• EXERCISE PROMPT: For the word "will", determine how many lines of the entries below contain it, and give only that number.

(Items from a dataset)
----------------

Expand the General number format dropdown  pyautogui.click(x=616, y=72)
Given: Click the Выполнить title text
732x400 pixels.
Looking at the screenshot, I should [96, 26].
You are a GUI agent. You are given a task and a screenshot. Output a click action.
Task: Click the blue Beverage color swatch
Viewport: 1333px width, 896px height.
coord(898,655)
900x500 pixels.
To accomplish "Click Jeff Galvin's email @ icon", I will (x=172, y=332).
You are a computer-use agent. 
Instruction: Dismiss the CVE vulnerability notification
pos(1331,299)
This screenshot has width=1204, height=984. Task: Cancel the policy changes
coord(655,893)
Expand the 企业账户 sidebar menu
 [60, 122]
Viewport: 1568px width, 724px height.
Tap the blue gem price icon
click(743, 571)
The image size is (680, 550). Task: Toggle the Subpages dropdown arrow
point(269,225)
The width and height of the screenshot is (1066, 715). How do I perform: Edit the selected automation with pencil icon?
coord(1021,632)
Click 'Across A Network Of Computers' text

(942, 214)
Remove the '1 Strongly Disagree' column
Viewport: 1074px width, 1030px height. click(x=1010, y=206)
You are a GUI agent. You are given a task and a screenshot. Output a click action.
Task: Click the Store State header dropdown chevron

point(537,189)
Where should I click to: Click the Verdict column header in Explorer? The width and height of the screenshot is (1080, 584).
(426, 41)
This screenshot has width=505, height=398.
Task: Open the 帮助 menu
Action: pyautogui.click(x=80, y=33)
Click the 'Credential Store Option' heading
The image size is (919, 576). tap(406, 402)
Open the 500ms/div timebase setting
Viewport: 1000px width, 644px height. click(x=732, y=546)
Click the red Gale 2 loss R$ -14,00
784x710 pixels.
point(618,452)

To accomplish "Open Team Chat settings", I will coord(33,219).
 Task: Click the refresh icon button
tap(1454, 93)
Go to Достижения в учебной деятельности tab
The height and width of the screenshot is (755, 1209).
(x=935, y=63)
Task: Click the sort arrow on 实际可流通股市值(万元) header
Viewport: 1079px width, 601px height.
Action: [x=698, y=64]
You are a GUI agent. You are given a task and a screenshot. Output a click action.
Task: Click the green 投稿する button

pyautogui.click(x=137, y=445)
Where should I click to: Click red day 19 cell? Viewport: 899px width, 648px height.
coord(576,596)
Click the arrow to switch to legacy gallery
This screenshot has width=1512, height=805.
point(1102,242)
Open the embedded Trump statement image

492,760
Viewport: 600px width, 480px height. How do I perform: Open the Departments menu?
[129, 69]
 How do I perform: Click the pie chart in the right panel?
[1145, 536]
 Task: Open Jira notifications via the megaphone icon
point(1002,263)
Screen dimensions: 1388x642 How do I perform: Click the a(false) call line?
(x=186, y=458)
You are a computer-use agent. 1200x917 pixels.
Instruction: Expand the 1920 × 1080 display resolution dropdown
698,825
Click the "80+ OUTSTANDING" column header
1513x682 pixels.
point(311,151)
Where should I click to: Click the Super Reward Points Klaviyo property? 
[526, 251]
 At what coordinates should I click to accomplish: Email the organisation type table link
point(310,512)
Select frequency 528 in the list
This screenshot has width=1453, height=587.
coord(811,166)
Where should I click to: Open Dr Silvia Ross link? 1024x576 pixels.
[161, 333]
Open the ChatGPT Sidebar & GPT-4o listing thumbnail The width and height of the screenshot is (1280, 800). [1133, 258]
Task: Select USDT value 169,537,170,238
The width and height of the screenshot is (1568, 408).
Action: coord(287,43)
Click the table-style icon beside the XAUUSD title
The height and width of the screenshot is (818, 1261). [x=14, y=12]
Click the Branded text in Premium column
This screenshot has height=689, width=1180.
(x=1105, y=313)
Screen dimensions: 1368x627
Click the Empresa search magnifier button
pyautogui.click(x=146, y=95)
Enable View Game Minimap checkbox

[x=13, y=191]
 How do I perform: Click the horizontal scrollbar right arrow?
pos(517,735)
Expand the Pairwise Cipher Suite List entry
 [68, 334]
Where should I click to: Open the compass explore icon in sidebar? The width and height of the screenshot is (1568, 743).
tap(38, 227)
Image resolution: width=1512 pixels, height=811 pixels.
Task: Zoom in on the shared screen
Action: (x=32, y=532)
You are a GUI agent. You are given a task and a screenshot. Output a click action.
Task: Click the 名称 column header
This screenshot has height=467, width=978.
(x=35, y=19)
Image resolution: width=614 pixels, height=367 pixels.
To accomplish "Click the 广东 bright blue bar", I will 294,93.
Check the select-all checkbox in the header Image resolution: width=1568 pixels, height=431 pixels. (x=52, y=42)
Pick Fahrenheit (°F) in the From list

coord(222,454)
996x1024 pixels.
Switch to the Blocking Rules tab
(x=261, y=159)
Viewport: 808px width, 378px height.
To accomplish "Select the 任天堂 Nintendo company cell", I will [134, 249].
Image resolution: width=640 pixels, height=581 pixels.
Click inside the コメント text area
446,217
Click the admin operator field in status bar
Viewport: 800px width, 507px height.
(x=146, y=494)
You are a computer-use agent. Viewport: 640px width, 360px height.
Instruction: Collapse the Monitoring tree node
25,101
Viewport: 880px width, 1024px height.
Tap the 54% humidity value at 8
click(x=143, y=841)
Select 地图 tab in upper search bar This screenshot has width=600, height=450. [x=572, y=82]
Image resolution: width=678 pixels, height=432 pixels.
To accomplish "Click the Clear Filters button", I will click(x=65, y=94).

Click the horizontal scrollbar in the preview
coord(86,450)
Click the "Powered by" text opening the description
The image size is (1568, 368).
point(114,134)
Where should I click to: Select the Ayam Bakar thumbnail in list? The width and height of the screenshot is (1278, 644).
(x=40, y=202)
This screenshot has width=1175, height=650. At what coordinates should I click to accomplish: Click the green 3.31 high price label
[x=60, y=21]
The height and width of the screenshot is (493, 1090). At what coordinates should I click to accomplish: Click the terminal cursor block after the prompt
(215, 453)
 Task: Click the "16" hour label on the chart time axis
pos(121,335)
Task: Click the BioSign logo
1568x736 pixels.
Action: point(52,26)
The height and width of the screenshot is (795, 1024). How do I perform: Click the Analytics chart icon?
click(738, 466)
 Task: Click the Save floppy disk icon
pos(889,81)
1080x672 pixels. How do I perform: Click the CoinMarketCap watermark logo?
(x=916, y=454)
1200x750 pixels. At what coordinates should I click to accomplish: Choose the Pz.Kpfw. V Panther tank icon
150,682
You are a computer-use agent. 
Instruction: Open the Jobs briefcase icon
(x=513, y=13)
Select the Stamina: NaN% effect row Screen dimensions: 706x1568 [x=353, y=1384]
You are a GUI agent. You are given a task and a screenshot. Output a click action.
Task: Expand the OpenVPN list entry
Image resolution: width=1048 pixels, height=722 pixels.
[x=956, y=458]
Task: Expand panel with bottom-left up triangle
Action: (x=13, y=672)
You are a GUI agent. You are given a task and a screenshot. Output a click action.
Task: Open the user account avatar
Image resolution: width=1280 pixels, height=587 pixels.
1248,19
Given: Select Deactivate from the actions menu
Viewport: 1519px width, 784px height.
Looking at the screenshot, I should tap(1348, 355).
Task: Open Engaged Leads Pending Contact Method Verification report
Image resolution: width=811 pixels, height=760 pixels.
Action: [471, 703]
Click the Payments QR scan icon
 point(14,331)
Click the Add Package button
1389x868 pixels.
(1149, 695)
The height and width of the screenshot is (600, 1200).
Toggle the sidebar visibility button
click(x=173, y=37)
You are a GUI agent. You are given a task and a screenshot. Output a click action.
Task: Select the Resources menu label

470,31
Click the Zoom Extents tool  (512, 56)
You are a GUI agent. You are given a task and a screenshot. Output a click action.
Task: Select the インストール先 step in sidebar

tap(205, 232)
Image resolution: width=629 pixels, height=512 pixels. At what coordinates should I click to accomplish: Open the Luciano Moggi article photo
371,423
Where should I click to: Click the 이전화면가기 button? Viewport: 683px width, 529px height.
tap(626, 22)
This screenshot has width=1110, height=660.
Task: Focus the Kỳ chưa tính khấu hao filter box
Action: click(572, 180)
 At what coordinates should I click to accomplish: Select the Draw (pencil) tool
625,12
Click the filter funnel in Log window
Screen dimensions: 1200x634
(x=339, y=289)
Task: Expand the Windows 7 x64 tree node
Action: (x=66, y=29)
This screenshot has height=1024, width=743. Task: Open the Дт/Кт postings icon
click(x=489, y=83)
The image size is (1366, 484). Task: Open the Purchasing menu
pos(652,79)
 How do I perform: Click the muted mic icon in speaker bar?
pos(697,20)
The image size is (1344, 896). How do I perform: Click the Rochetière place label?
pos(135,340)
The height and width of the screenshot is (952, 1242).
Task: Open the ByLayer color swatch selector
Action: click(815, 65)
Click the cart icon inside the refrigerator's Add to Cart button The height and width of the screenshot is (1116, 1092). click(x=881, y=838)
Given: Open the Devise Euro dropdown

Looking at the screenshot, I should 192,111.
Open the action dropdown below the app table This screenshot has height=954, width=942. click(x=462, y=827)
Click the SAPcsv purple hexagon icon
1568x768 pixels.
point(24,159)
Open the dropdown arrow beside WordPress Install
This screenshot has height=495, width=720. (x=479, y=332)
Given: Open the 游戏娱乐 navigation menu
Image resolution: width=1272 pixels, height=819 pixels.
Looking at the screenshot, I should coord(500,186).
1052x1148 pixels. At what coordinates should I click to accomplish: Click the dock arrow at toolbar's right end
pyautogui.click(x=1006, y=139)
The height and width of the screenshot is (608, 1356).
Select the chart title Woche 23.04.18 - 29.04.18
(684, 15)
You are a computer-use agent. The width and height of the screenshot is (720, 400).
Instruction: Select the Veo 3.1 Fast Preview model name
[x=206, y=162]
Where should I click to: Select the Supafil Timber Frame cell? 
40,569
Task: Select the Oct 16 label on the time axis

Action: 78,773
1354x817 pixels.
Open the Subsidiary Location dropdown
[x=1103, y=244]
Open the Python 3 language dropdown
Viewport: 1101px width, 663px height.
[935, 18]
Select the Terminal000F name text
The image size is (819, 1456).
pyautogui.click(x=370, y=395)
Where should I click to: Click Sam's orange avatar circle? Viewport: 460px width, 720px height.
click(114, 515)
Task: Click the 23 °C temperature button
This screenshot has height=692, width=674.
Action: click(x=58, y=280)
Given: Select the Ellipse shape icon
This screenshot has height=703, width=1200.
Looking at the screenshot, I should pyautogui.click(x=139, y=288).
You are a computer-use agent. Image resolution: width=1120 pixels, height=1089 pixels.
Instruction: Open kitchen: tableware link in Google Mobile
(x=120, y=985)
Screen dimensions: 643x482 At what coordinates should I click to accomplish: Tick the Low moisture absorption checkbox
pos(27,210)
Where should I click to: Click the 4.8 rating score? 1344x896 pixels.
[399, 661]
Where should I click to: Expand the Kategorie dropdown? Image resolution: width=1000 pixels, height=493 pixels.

----------------

• EXERCISE OUTPUT: 5